(Given entries begins)
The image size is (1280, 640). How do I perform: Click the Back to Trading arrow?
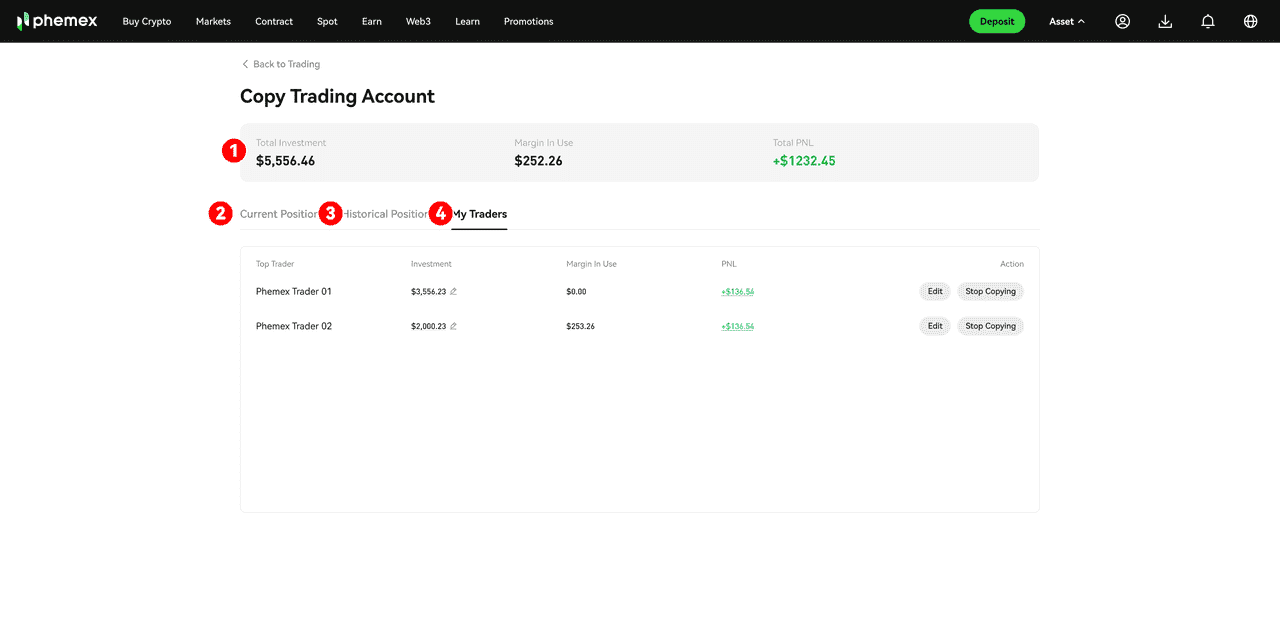click(x=246, y=64)
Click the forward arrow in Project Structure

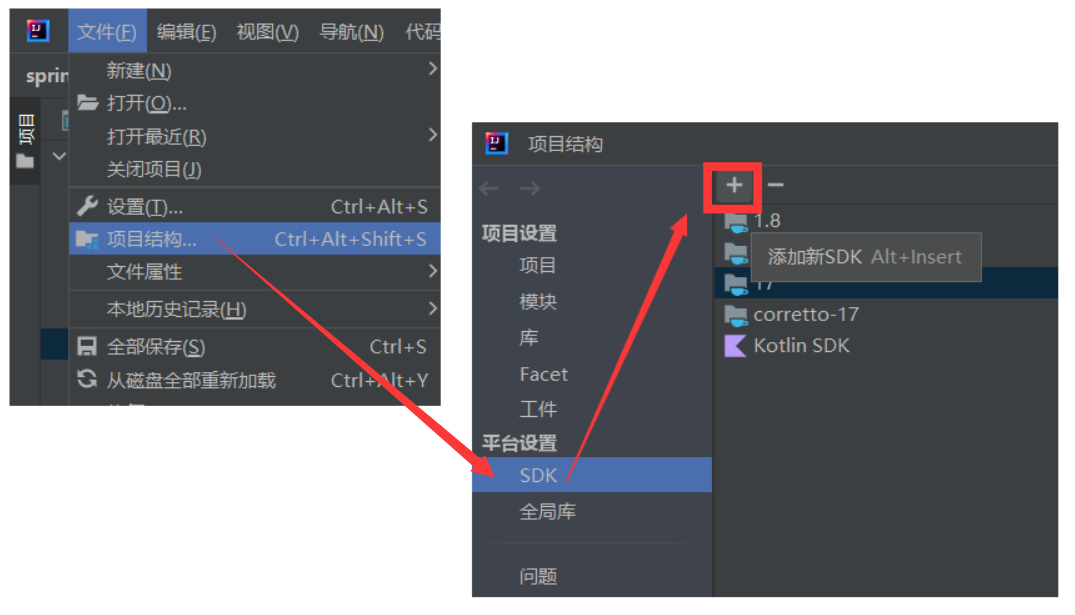[x=529, y=188]
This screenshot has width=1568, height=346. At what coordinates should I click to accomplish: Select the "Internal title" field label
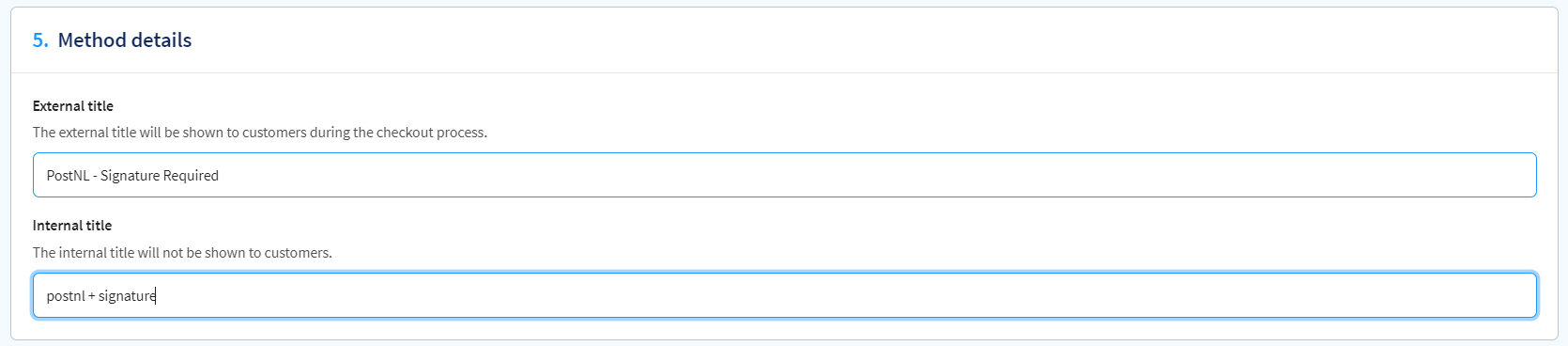72,226
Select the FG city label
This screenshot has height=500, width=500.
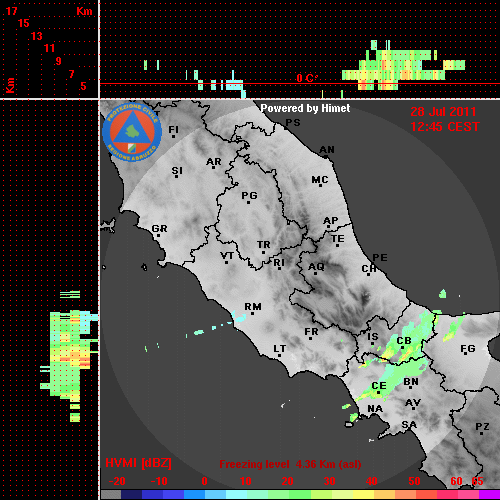click(x=468, y=348)
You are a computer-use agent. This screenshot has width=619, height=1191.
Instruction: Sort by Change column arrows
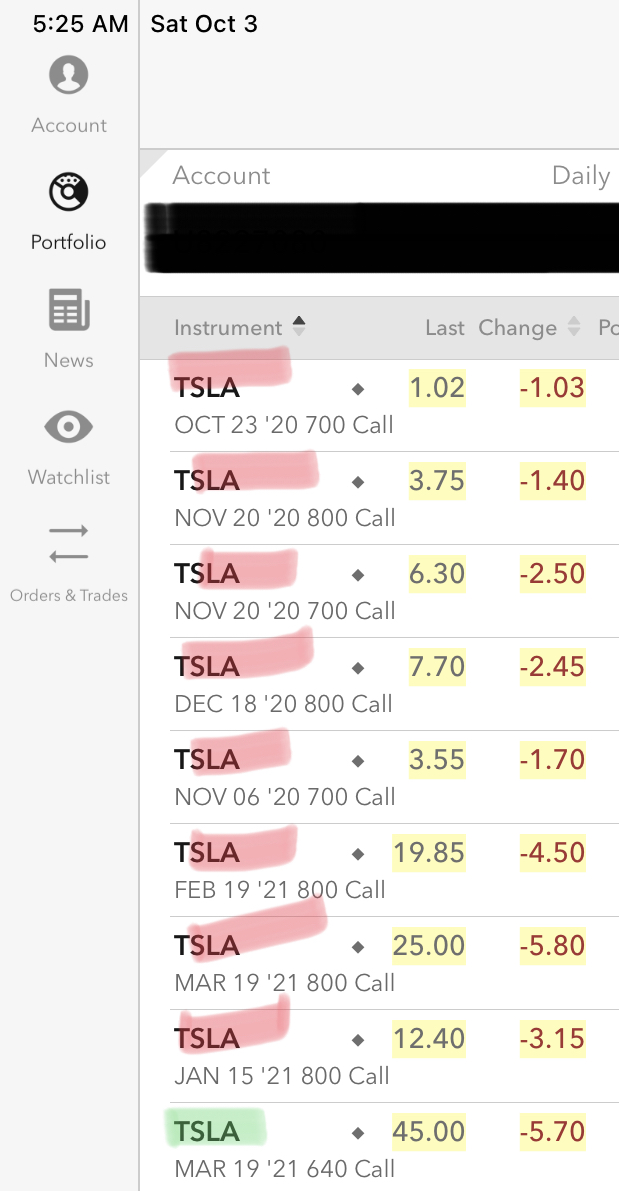pos(574,327)
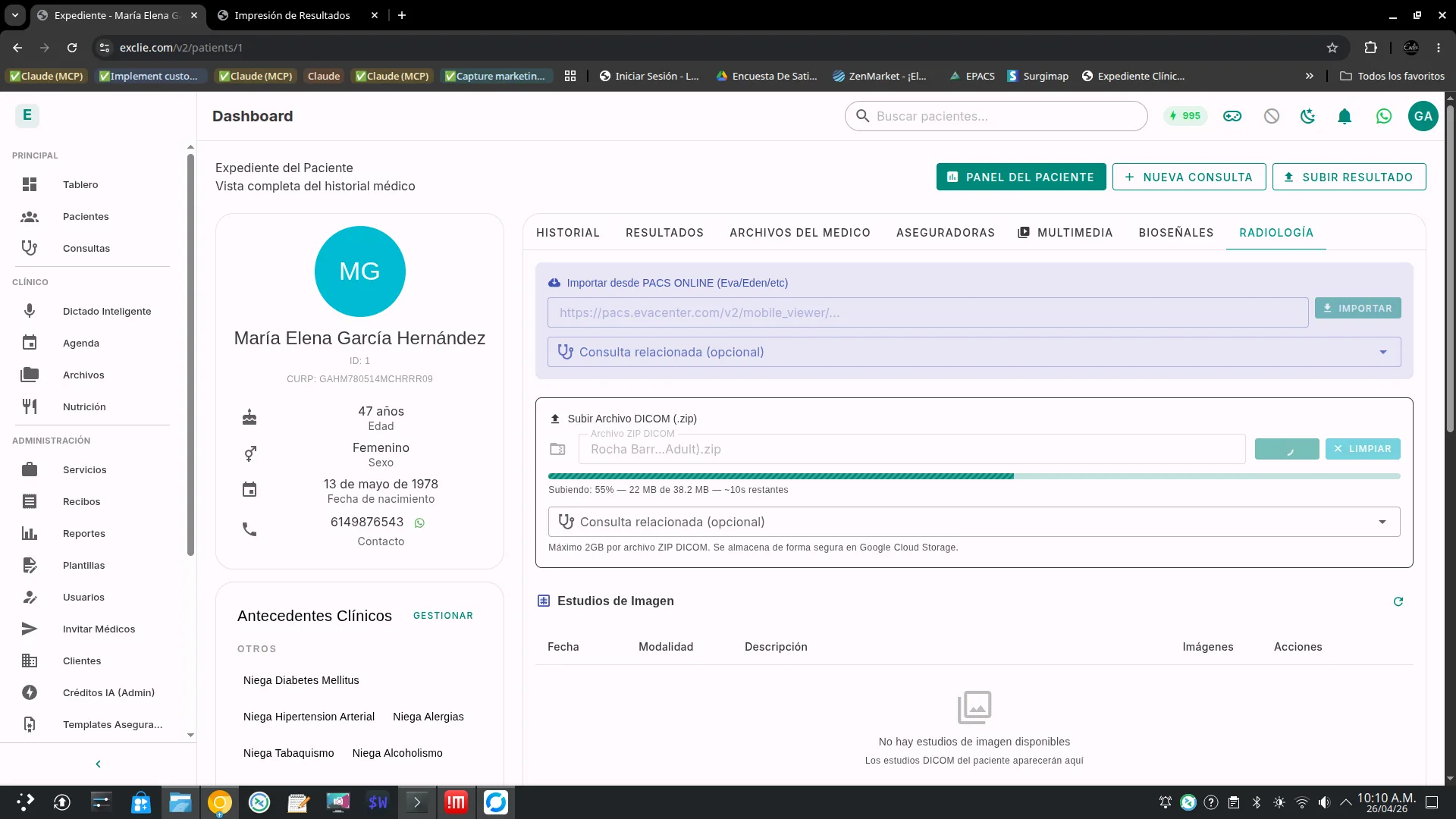The height and width of the screenshot is (819, 1456).
Task: Switch to the RESULTADOS tab
Action: point(664,233)
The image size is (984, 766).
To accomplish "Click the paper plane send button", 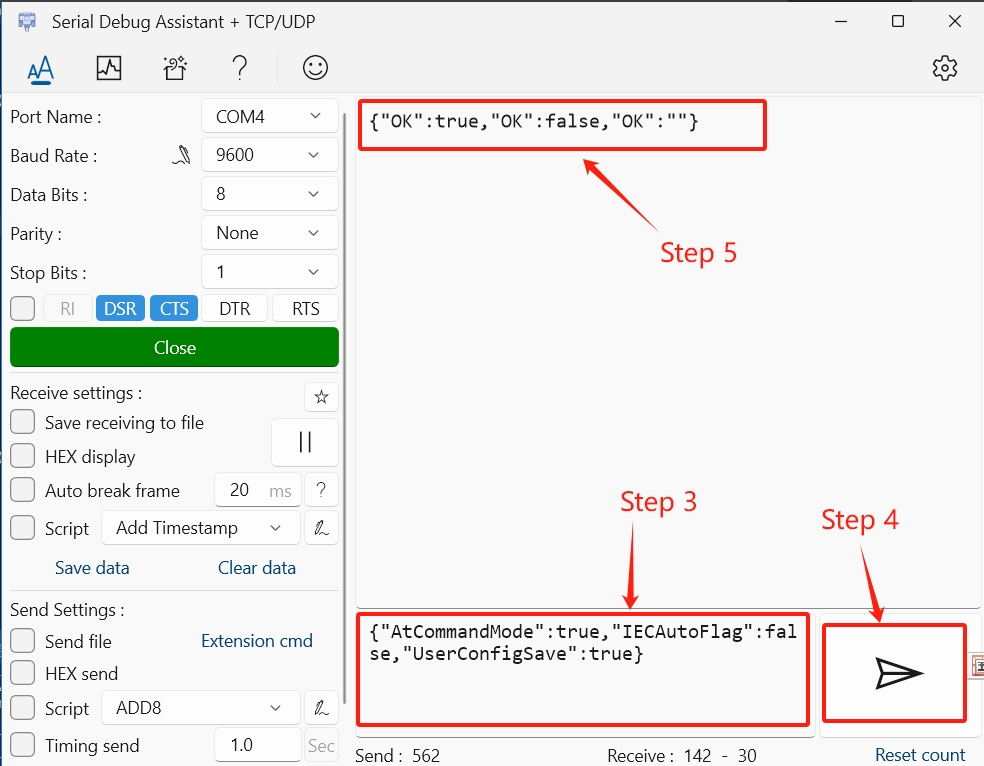I will (895, 673).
(Given entries ends)
Pictures are to be left out, and the lines from the beginning of the records through the line with "You are a computer-use" are to be printed exactly, with nothing added.

The image size is (1280, 640). How do I perform: Click the Back to Trading arrow?
click(x=246, y=64)
Click the forward arrow in Project Structure

[x=529, y=188]
This screenshot has width=1568, height=346. At what coordinates should I click to accomplish: Select the "Internal title" field label
72,226
Select the FG city label
This screenshot has height=500, width=500.
click(x=468, y=348)
You are a computer-use agent. This screenshot has width=619, height=1191.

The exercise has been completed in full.